TASK STATEMENT
Rewrite the items starting at the line "Click the Total of Payments heading" and ending at the last item, changing "microphone" to "speaker" and keeping everything else the same. Give back only those lines, without the pictures.

(Word and element location data)
• • • • •

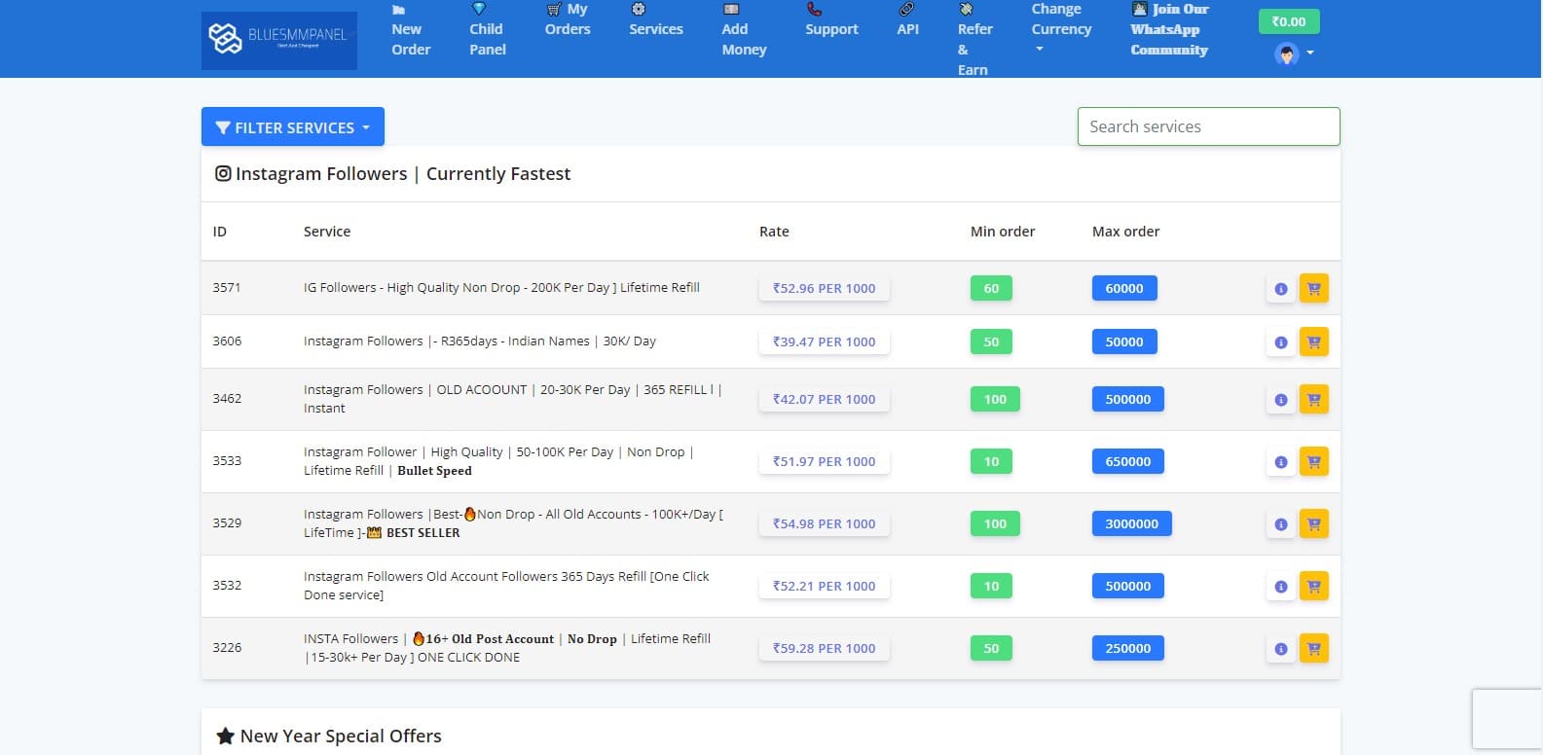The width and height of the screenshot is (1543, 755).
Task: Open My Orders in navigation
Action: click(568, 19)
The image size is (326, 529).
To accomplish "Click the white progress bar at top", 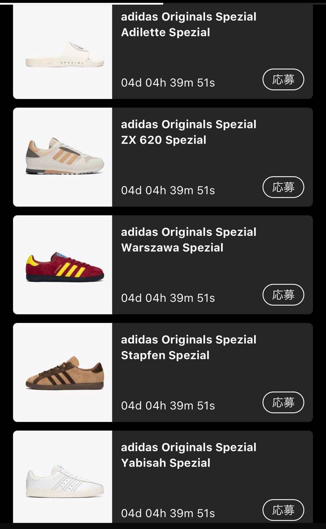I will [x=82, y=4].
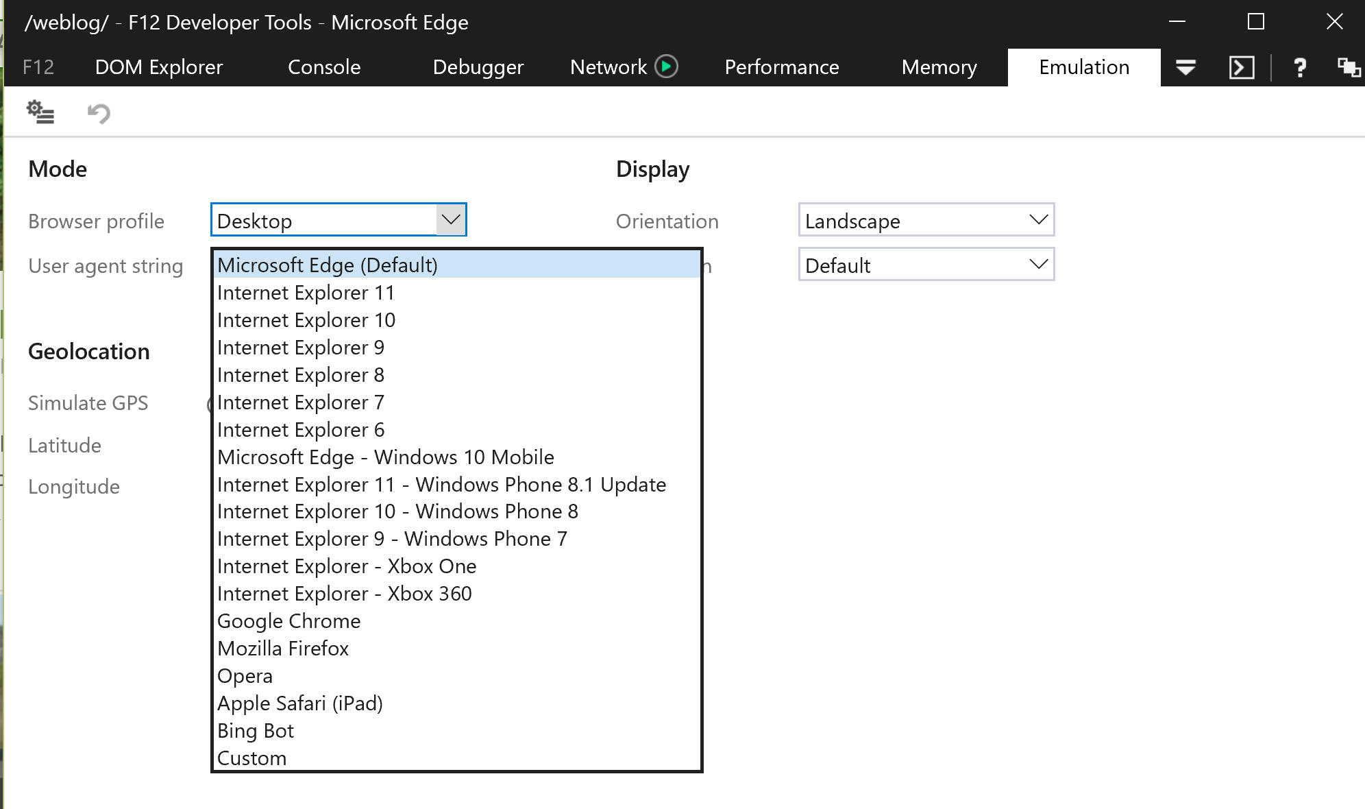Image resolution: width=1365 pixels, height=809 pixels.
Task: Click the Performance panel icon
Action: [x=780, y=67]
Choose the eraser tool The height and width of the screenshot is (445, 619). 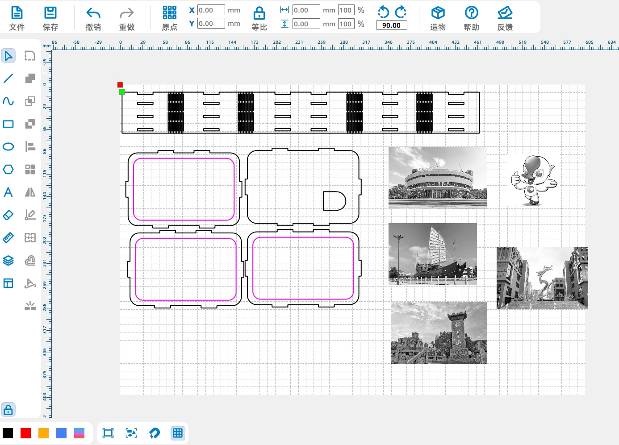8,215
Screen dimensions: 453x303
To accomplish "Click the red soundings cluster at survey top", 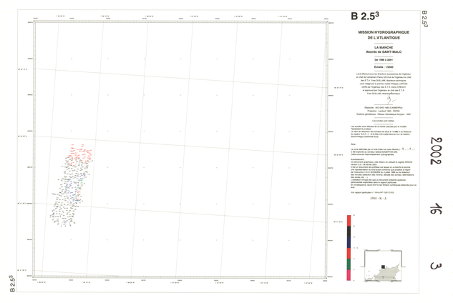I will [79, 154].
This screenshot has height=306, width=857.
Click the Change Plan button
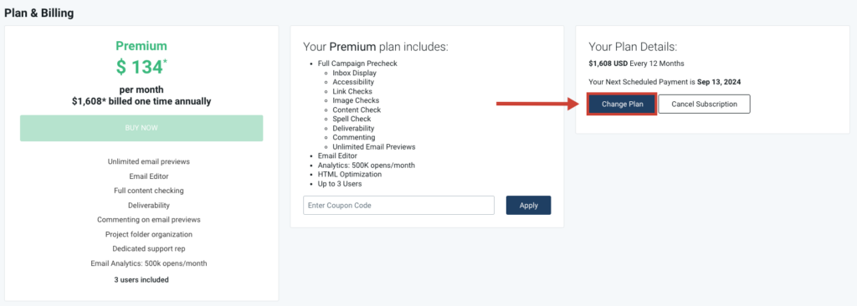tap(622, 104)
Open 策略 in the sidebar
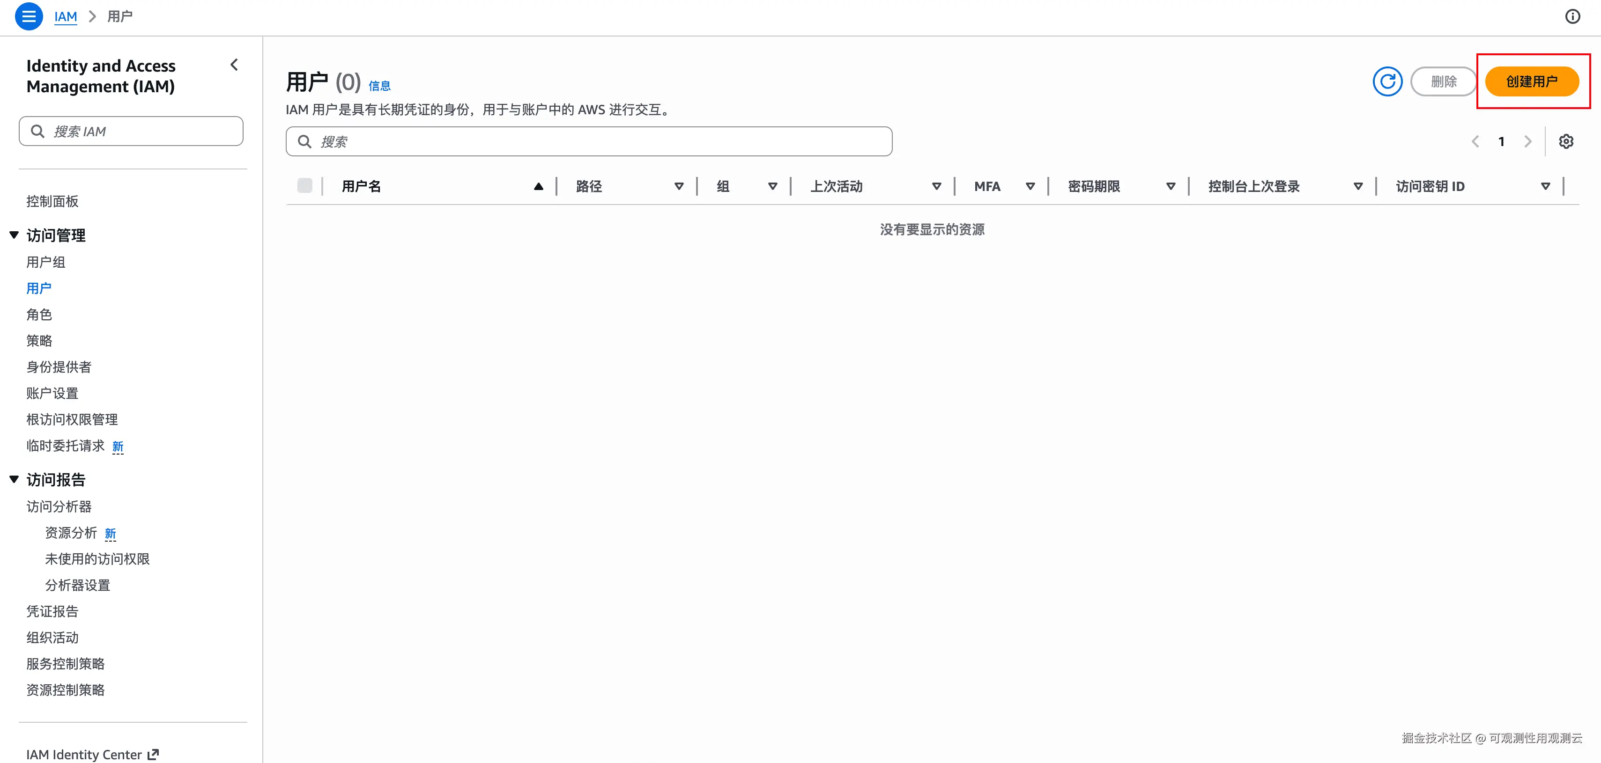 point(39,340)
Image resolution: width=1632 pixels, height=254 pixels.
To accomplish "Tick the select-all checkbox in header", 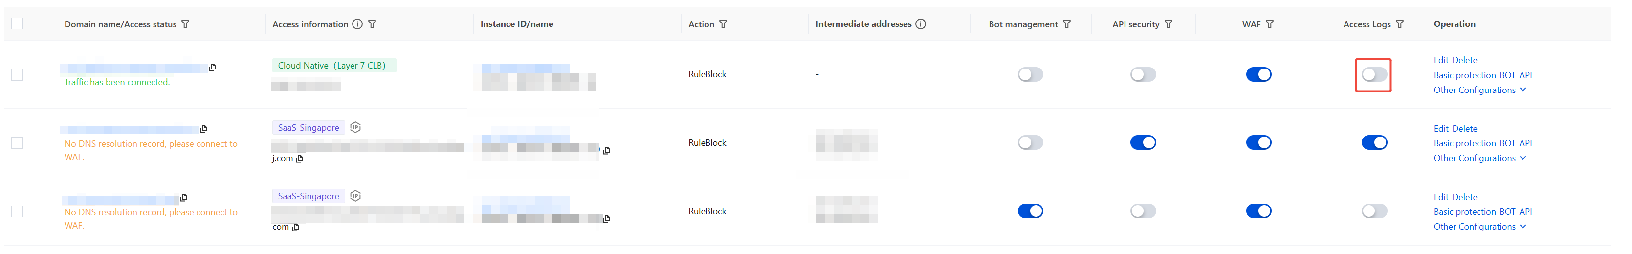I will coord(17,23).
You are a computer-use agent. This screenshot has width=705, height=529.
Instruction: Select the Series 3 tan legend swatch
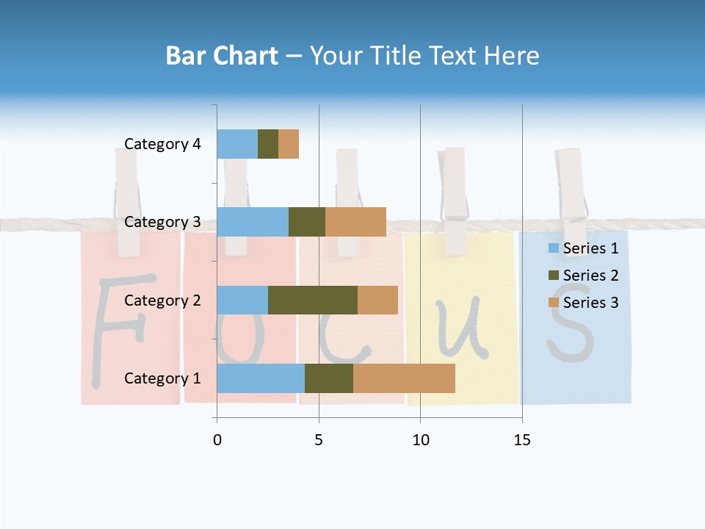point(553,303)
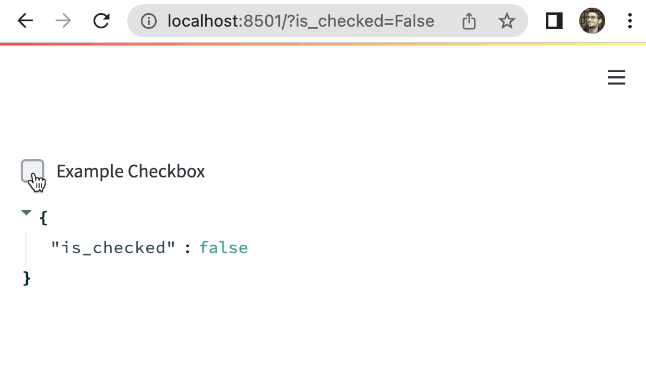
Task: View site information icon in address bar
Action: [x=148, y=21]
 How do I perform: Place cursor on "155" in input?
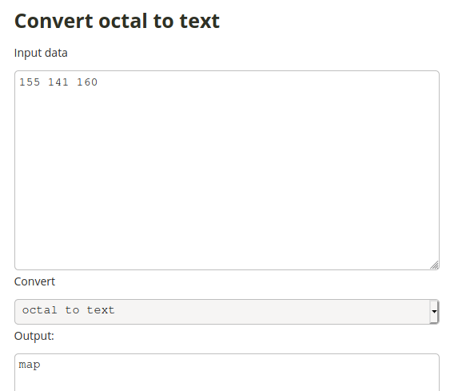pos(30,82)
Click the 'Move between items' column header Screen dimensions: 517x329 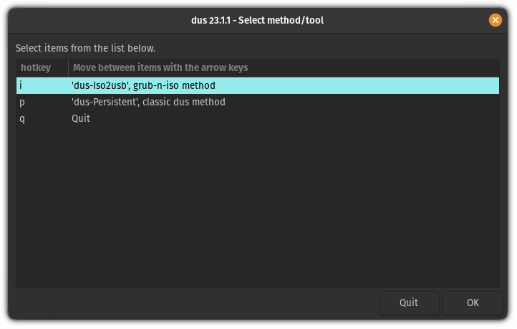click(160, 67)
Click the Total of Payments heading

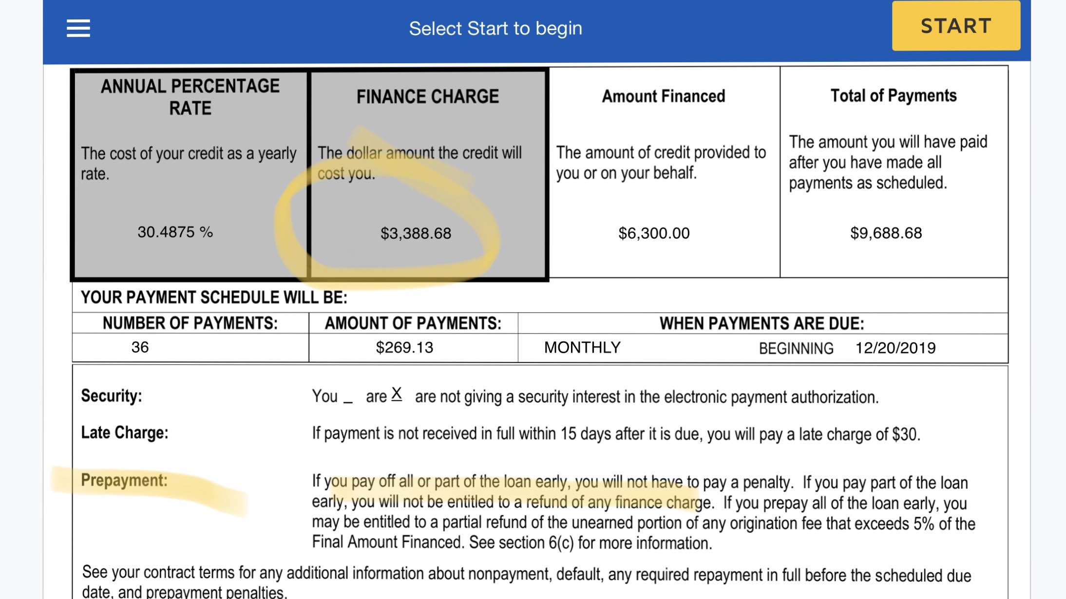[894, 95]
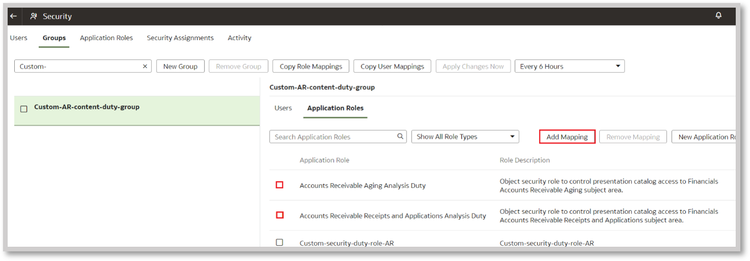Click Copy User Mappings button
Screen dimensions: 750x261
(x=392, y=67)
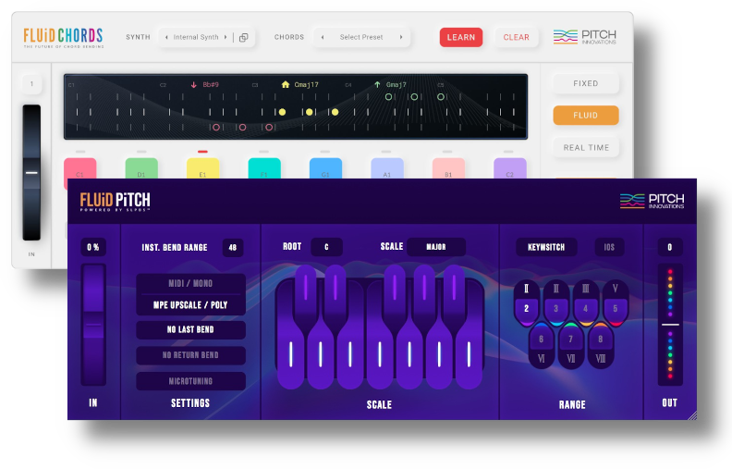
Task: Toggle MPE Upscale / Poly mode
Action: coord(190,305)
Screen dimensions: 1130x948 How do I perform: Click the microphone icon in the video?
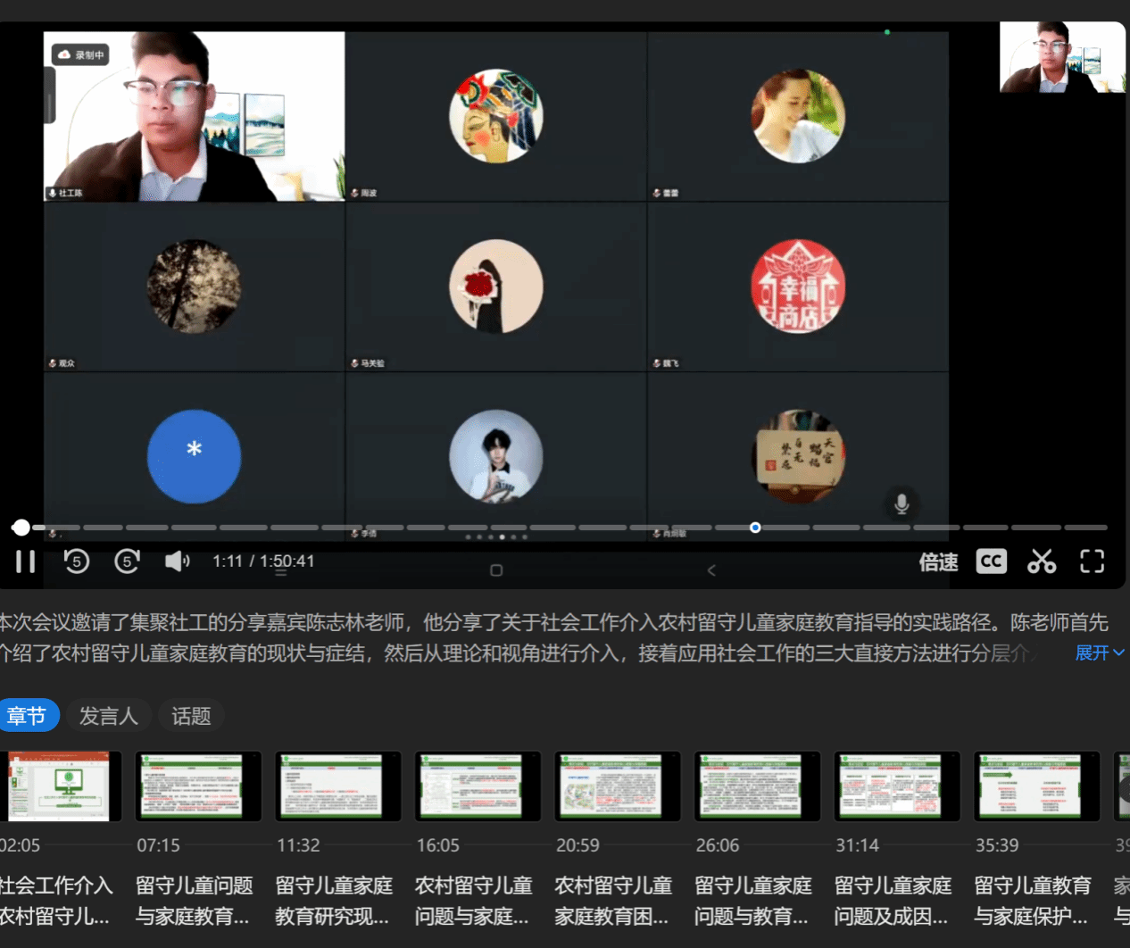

• • • • •

ANSWER FOR THE TASK
Click the Total of Payments heading

[894, 95]
Click Copy User Mappings button
Screen dimensions: 750x261
(x=392, y=67)
Task: Toggle MPE Upscale / Poly mode
Action: coord(190,305)
Screen dimensions: 1130x948 How do I perform: Click the speaker icon in the video?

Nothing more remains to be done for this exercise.